A partir do momento que “uma coisa é sempre permeável, acompanhada, coberta ou envolvida por outra”, e que “tantas coisas estão dependentes de tantas outras” (Johann W. V. Goethe citado em Hensel & Menges, 2008, p. 15, tradução livre), como é que é possível encontrar aquilo que governa e aquilo que serve, aquilo que lidera e aquilo que segue, aquilo que manda e aquilo que obedece? Como é que a forma, determinada e determinante, se relaciona com as suas características com o elemento envolvente (Johann W. V. citado em Hensel & Menges, 2008, tradução livre)?

Há uma força viral que se torna útil desenvolver: o conceito de acções apro- priadas. Estas possibilitam a criação de um espaço real, de um espaço a saber e conhecer, de um espaço de mudança que possibilita a libertação da vida nas sociedades actuais. Em última instância, cabe ao indivíduo a decisão de se tornar espectador ou, pelo contrário, um criador da sua própria vida.
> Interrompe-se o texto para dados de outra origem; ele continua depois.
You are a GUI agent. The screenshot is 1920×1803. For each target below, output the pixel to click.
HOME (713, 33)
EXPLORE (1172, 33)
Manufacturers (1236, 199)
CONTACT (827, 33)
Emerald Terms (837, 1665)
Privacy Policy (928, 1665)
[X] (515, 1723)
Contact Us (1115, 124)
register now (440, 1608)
Esta ideia passaria pela construção de situações e pela sua transformação numa qualidade passional superior, os quais resultariam em momentos efémeros - - os únicos que ainda nos restam e que valem a pena serem trabalhados (Pinto J. M., 2005).

Reunimos trinta raios e chamamos-lhe roda. Mas é do espaço onde não há nada que a utilidade da roda depende. Giramos o barro para fazer um vaso; Mas é do espaço onde não há nada que a utilidade do vaso depende. Perfu- ramos portas e janelas para fazer uma casa; e são esses espaços onde não há nada que a utilidade da casa depende. Portanto, da mesma forma que nos aproveitamos daquilo que é, devemos reconhecer a utilidade do que não é (Ching, 1998).

Como já foi observado, estar no mundo é estar entre esferas, e por isso em espaços de relação, em climas ou atmosferas, cuja análise diz mais da vida humana que a consideração do individuo autónomo, ou das diversas posições que a ciência e a metafísica têm atribuído. Ainda que a metáfora das espumas recorde o carácter eminentemente frágil de cada unidade, a sua representação evoca a co-fragilidade e o co-isolamento das unidades empilhadas em compactas associações, fundamental para descrever o actual estado das coisas. O mundo, na sua realidade infinita, funciona hoje como um conjunto de “ (…) ‘sistema de sistemas’, em que cada sistema individual condiciona os outros e é condicionado por eles” (Calvino, 1990, p. 128).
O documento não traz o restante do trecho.